CSS concatenation

Learn how to automatically combine many CSS files together into a single CSS file for better performance.

Goal

We’re going to use Jekyll to combine many CSS files into a single file automatically to improve our website loading time.

After you’ve followed along with this tutorial apply the same technique to your own portfolio website.

  1. Type it, type it real good

    Remember the purpose of this lesson is to type the code out yourself—build up that muscle memory in your fingers!

Fork & clone

Start the lesson by forking and cloning the css-concatenation repository.

Fork & clone the “css-concatenation” repo.

The repository will have some starter files to get you on your way.

  1. Fork & clone

    This includes some starter code that you can get by forking and cloning the repository.

1 Set up the project

The basic starter repo you just forked and cloned has the CSS files we need inside it—we’re going to work from that.

  1. css-concatenation
  2. _layouts
  3. default.html
  4. css
  5. grid.css
  6. main.css
  7. modules.css
  8. type.css
  9. _config.yml
  10. index.html

Start Jekyll in this folder. Open the css-concatenation into your code editor.

  1. Naming conventions

    Don’t forget to follow the naming conventions.

2 Create new primary CSS

We need to make a new CSS file that Jekyll is going parse. Generally Jekyll ignores CSS files because they don’t have the --- at the top.

So, let’s make a new file named site.css:

  1. css-concatenation
  2. _layouts
  3. default.html
  4. css
  5. grid.css
  6. main.css
  7. modules.css
  8. site.css
  9. type.css
  10. _config.yml
  11. index.html

In the CSS file we’re going to write this code:

---
---

{% include_relative modules.css %}
{% include_relative grid.css %}
{% include_relative type.css %}
{% include_relative main.css %}

The really important thing is that these files are in exactly the same order as inside default.html

3 Link layout to single CSS

The final step in this process is to link to the single, concatenated CSS file from our default.html file.

⋮
  <title>{{page.title | escape}}</title>
  <meta name="viewport" content="width=device-width,initial-scale=1">
  <link href="css/site.css" rel="stylesheet">
</head>
<body>
⋮

Now our default.html only links to a single CSS file. That single CSS file (site.css) represents a combined (concatenated) version of all our CSS together.

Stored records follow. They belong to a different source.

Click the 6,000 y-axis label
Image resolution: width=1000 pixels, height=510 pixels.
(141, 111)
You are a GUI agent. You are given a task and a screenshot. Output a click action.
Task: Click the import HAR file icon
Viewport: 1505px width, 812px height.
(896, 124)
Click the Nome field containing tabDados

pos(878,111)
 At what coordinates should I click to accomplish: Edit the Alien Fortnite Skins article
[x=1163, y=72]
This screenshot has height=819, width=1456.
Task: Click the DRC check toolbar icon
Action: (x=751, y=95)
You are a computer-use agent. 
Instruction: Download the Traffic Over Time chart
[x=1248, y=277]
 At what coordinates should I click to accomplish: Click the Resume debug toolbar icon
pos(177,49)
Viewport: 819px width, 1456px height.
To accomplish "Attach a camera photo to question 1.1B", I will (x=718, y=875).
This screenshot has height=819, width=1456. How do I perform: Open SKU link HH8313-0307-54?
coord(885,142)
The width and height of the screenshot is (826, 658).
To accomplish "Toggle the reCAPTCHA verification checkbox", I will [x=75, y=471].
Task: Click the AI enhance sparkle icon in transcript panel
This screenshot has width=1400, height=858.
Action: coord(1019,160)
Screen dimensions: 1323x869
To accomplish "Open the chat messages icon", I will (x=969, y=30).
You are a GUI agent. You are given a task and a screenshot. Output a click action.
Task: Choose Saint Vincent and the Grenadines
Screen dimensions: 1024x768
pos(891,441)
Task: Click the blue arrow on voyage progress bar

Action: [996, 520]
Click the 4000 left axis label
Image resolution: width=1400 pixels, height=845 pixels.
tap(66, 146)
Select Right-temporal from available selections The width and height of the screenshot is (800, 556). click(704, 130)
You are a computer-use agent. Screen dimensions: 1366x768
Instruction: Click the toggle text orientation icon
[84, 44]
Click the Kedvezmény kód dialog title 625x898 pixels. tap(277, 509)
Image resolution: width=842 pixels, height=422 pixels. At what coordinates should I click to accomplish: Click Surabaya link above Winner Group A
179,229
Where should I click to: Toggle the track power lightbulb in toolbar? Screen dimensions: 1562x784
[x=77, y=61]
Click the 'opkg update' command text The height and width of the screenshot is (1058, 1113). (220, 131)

Refresh your browser to make sure everything still works…

And you’re now ready to get much better results on the performance tests.

  1. Line D

    There’s only one CSS file linked from our layout now.

4 Apply to your portfolio

Now that you understand the technique and done it once, apply the same thing to your own portfolio to make it harder, better, faster & stronger.